Sul ritorno dei russi alla Biennale, per la prima volta dopo l'invasione dell'Ucraina, era intervenuta in particolare l'Ue che ha minacciato un taglio dei fondi e il governo aveva già preso le distanze. "Posso dire che la scelta sul padiglione russo è una scelta non condivisa dal governo", ha ribadito la premier Giorgia Meloni, ma la Biennale "è un ente autonomo. Io questa scelta non l'avrei fatta".

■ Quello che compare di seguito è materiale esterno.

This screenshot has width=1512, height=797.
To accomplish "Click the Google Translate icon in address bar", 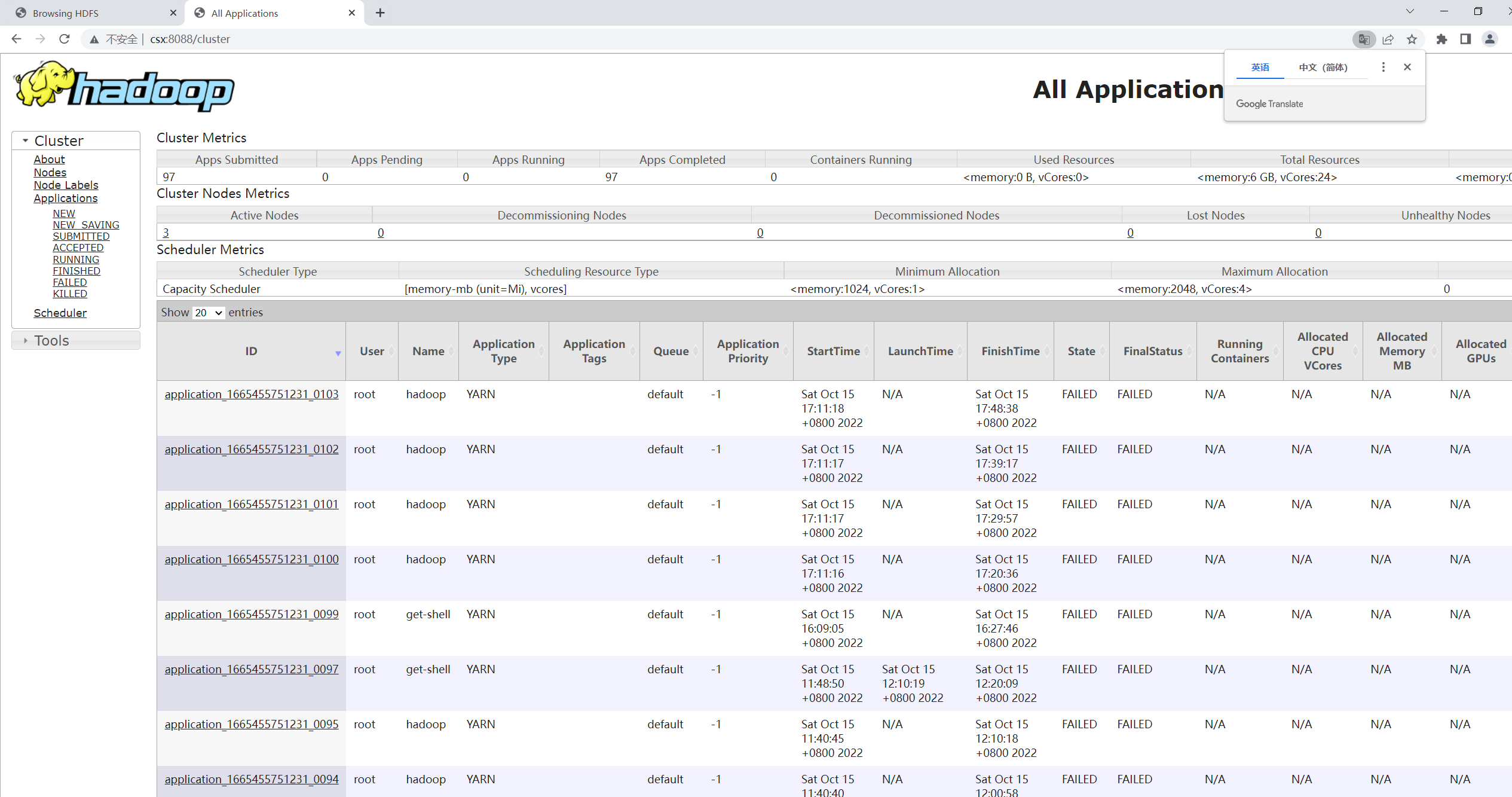I will coord(1364,39).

"Dimissioni in blocco della giuria internazionale, possibilità di premio per la Russia. Chiudete quel padiglione, quella vergogna sulla Laguna", ha commentato il senatore del Pd, Filippo Sensi. Il Presidente del Consiglio regionale del Veneto, Luca Zaia, ha accolto con favore la scelta di un'ampia giuria popolare che "avvicina la Biennale ai cittadini". Lo scultore Belu-Simion Fainaru, presente nel Padiglione di Israele, ha commentato che "gli artisti vanno valutati per il loro lavoro, non per il passaporto": "Come artista mi impegno per l'inclusione e per unire le persone attraverso l'arte, e respingo con fermezza ogni forma di esclusione o discriminazione, sia essa politica o razziale".